4. Tun Kung beneficially owned 308,198,174 Lufax Shares, consisting of (i) 246,550,714 Lufax Shares held of record by Tun Kung; (ii) 32,994,744 Lufax Shares (represented by 16,497,372 Lufax ADSs) recorded in and represented by the collateral accounts and the custodial accounts held in the name of Tun Kung with Goldman Sachs International pursuant to certain covered call arrangements by and among Tun Kung, Goldman Sachs International and Goldman Sachs (Asia) L.L.C. between June and September 2023; and (iii) 28,652,716 Lufax Shares are held through Central Clearing and Settlement System (CCASS) established and operated by Hong Kong Securities Clearing Company Limited (HKSCC).
5. Morgan Stanley is the financial adviser to the Joint Offerors in connection with the Lufax Offers. Accordingly, Morgan Stanley and the relevant members of the Morgan Stanley group which hold Lufax Shares on an own account basis or manage Lufax Shares on a discretionary basis are presumed to be acting in concert with the Joint Offerors in relation to Lufax in accordance with class (5) of the definition of “acting in concert” under the Takeovers Code (except in respect of the Lufax Shares held by members of the Morgan Stanley group which are exempt principal traders or exempt fund managers, in each case recognized by the Executive as such for the purposes of the Takeovers Code). Members of the Morgan Stanley group which are exempt principal traders and exempt fund managers which are connected for the sole reason that they control, are controlled by or are under the same control as Morgan Stanley are not presumed to be acting in concert with the Joint Offerors.

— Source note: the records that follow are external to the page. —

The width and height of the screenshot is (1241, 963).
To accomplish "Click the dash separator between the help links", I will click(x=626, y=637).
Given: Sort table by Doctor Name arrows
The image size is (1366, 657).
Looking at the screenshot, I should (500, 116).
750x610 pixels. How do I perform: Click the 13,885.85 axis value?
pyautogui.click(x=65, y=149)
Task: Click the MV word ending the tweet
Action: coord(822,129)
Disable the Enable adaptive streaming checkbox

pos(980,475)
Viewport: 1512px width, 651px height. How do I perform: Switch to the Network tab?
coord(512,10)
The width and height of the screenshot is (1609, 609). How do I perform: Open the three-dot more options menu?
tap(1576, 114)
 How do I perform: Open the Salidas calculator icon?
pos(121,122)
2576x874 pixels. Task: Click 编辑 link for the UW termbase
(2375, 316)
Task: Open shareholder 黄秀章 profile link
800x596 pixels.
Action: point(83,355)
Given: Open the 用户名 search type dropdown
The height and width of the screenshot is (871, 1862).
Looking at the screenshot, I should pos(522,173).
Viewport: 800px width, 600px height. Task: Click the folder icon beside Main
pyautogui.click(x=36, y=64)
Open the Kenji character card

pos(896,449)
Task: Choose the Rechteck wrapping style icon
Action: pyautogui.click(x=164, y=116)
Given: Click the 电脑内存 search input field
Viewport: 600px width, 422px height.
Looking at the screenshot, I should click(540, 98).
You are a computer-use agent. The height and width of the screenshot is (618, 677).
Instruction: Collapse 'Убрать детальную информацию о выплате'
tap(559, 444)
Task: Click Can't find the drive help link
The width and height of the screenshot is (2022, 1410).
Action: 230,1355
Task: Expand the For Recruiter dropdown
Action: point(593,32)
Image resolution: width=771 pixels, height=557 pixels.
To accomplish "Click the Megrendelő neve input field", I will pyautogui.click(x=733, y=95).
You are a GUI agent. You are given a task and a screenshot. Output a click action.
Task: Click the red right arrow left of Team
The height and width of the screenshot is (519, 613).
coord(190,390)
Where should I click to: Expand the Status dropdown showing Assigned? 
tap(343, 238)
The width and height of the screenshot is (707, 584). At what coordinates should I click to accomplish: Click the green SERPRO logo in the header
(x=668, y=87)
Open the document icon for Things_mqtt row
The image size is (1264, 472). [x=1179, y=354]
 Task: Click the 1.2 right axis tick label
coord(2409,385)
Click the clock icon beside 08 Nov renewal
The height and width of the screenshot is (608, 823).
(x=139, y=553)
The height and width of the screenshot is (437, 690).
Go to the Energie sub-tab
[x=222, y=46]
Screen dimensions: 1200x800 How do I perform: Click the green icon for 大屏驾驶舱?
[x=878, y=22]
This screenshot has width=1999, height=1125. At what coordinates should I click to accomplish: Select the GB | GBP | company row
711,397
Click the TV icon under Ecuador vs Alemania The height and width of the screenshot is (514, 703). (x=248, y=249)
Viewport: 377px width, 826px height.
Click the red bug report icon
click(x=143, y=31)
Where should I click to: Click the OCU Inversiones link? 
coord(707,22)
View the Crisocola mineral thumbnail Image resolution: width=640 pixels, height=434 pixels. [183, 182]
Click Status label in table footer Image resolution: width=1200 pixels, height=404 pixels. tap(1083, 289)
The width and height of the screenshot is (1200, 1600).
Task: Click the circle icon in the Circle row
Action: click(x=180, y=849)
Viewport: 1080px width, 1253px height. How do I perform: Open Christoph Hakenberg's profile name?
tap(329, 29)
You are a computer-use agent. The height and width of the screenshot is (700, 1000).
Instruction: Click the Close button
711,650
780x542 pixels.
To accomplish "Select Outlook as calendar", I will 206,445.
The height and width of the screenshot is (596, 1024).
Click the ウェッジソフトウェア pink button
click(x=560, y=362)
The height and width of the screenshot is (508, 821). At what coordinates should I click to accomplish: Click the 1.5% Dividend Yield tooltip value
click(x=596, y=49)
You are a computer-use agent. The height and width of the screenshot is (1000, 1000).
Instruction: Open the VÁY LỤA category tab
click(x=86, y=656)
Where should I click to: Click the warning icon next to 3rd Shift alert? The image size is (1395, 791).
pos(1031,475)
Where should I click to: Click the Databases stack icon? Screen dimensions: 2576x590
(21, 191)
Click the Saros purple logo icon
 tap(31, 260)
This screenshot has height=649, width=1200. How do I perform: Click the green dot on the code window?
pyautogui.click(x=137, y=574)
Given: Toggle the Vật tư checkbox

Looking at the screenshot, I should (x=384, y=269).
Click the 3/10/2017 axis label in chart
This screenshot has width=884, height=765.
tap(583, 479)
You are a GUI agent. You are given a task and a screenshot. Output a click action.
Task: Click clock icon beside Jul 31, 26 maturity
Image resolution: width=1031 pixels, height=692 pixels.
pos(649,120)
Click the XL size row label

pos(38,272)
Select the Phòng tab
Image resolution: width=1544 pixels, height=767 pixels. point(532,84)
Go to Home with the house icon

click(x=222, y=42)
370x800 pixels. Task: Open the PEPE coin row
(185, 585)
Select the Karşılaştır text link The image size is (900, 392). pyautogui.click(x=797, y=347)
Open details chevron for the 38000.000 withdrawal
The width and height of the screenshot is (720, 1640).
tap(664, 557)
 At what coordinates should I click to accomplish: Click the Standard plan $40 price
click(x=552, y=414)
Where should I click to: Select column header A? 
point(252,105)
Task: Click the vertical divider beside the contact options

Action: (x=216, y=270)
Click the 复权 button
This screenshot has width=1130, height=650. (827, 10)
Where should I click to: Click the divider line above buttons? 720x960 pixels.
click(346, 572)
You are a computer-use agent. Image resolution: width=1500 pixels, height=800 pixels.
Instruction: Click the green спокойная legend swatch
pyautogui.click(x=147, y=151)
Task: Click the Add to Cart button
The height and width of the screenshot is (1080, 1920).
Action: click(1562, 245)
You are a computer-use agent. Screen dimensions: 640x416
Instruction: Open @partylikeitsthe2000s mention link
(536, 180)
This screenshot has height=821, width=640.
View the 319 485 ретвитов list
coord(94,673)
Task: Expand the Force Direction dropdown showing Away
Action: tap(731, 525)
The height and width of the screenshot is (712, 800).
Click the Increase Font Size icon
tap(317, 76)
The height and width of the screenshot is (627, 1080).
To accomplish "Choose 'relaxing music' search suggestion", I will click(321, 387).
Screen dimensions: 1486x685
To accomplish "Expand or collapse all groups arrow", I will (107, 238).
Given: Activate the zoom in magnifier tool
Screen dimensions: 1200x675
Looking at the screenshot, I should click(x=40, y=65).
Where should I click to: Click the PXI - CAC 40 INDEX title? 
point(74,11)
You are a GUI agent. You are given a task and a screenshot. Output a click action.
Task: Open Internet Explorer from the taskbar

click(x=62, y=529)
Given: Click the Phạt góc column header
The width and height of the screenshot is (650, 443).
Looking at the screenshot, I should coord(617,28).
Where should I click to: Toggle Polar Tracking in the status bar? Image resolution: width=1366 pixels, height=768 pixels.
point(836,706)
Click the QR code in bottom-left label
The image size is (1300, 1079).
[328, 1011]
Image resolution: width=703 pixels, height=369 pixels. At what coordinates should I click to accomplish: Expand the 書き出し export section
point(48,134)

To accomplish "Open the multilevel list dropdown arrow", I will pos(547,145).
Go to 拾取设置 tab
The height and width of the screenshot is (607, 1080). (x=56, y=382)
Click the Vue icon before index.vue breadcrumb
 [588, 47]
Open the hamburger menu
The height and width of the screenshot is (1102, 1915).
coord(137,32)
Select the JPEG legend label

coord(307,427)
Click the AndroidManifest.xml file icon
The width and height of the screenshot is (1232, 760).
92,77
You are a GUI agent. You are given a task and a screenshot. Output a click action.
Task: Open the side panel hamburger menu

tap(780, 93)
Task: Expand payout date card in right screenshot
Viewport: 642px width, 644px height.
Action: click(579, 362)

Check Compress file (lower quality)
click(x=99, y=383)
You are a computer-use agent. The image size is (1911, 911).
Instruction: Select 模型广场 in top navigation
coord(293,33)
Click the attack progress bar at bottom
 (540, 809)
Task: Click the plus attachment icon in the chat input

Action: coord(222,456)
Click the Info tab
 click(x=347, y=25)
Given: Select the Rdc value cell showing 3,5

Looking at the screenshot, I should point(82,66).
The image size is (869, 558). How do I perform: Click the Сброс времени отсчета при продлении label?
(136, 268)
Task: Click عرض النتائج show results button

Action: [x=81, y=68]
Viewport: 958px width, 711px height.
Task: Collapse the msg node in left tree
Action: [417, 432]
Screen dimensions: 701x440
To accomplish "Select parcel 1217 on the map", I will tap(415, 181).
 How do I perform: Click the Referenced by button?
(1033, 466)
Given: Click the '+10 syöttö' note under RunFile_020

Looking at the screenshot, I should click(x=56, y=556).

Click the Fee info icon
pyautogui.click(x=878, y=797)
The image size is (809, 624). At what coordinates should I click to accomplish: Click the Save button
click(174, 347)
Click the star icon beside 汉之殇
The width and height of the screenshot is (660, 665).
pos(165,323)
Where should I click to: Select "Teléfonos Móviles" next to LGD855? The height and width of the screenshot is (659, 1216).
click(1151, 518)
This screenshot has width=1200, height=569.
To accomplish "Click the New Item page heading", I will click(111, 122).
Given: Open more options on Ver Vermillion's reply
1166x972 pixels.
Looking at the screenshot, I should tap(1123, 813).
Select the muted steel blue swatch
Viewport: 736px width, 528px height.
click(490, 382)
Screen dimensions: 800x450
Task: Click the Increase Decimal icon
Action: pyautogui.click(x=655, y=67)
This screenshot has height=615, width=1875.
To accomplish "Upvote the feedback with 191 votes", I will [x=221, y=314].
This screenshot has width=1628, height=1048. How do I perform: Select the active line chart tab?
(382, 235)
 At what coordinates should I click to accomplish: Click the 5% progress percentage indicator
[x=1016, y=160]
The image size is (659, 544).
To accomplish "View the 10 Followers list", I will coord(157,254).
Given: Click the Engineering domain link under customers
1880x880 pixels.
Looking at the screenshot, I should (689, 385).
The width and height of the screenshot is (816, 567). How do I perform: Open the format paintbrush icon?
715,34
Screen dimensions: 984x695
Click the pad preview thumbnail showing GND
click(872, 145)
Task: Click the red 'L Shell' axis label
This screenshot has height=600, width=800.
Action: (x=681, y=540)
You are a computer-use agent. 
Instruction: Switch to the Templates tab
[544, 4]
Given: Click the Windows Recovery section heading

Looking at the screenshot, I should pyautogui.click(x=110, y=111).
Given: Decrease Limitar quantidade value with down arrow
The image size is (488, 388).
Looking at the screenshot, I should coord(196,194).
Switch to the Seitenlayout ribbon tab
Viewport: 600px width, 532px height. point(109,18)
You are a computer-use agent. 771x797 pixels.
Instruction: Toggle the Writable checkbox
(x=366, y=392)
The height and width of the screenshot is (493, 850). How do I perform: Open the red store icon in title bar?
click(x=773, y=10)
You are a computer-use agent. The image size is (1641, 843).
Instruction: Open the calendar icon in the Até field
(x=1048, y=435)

Details of holdings, borrowings or lendings of, and dealings in, the Lufax Shares or any other relevant securities (as defined in Note 4 to Rule 22 of the Takeovers Code) of Lufax held by or entered into by other members of the Morgan Stanley group (except in respect of Lufax Shares held by exempt principal traders or exempt fund managers or Lufax Shares held on behalf of non-discretionary investment clients of other parts of the Morgan Stanley group), if any, will be obtained as soon as possible after the date of this joint announcement in accordance with Note 1 to Rule 3.5 of the Takeovers Code. A further announcement will be made by the Offeror Group and Lufax if the holdings, borrowings, lendings, or dealings of the other members of the Morgan Stanley group are significant and in any event, such information will be disclosed in the Composite Document. The statements in this joint announcement as to holdings, borrowings or lendings of, or dealings in, the Lufax Shares or any other relevant securities (as defined in Note 4 to Rule 22 of the Takeovers Code) of Lufax by the Offeror Group and parties acting in concert with them are subject to the holdings, borrowings, lendings, or dealings (if any) of relevant members of the Morgan Stanley group presumed to be acting in concert with the Joint Offerors.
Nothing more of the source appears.